昨日は20:30頃には就寝し、0:30に目が覚めたがまた眠り、その後3:30に目が覚めた後、20分おきに目が覚めるモードになったので、4:10に起きてホールに出てきた。けっこうよく眠れた。追加眠剤を使わずに、これだけそこそこ熟睡したのははじめてかもしれない。中途覚醒、早朝覚醒はあるものの、また調子は上昇傾向にある。

喫煙所でメールをチェックする。宗教関係の勧誘がまた来ている。ここに入院してから2回目だ。私自身は無宗教、というより、ある事情のため「アンチ宗教」派なので、宗教は徹底的に毛嫌いしている。が、相手はあくまでも善意で「よかれ」と思って勧誘してくるし、それが友達とか、知り合いの家族だったりして、なかなか穏便に断るのは難しい。今回は、知り合いの医者が自分の家族に「知り合いにうつ病の人がいるから○○の本を注文して送ってあげて」とわざわざ頼んでくれたところ、その家族が「もっといい本もあるのでご紹介します」と言って宗教関係のパンフレットも一緒に送ったから、という内容のメールだった。困ったので、メールをくれた本人でなく、知り合いの医者の方に、穏便にお断りしたいので、という旨をメールで伝えた。

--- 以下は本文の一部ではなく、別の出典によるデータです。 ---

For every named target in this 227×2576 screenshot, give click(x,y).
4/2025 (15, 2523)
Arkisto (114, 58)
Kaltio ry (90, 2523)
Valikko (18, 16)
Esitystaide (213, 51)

私がネットをやっていることを知っているMちゃんが来て「友達が近くに来るから、どこか遊ぶところ探したい」と言うのでYahoo!で検索するが、田舎なのでたいしたところはない。Tさんがやってきて「参ったわよ~、0:30に起きたときに、時計が逆さまっだのに気がつかずに起きてきて、お湯が出るのじっと待ってたわよ」おいおい、もっと早く気付けよ。このTさん、しょっちゅうぶっ倒れるのに、ちょこちょこ動き回るから気が気でない。この間も朝の散歩で、丸太でできたシーソーに腰掛けてたらいきなりぶっ倒れて、肋骨にひびが入った。今もコーヒーをいれようとして歩いてる途中にいきなりぶっ倒れて、看護婦さんに「まだ起床時間前だから寝てなさい」と言われたものの、「やだ」と頑固に拒否するが、結局看護婦さんに連れられて病室へ戻っていく。我々も散歩に行ったりするときは、できるだけ一人で歩かせずに誰かそばについてあげるようにしている。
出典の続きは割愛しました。